List every line in the material below that contains the word "Viewport".
:::
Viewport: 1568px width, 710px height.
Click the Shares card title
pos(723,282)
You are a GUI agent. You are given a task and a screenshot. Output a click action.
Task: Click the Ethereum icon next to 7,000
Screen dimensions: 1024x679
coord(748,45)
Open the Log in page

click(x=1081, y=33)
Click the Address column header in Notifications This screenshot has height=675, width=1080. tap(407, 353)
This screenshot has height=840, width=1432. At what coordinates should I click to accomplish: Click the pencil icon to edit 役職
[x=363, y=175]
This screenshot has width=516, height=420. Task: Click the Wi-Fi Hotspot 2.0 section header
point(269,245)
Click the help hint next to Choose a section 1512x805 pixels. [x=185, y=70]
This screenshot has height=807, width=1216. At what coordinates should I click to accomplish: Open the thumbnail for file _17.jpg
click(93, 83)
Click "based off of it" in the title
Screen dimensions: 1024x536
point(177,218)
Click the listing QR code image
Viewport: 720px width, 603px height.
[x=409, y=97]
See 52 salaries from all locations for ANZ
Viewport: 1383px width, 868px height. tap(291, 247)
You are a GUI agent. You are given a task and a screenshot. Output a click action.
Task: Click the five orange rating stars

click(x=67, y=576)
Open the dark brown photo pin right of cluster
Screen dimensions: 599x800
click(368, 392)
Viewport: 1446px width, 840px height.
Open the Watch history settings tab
:::
• **The output**
Viewport: 1568px width, 710px height.
Viewport: 720px width, 603px height.
Viewport: 1383px width, 868px height. tap(291, 247)
Viewport: 1446px width, 840px height.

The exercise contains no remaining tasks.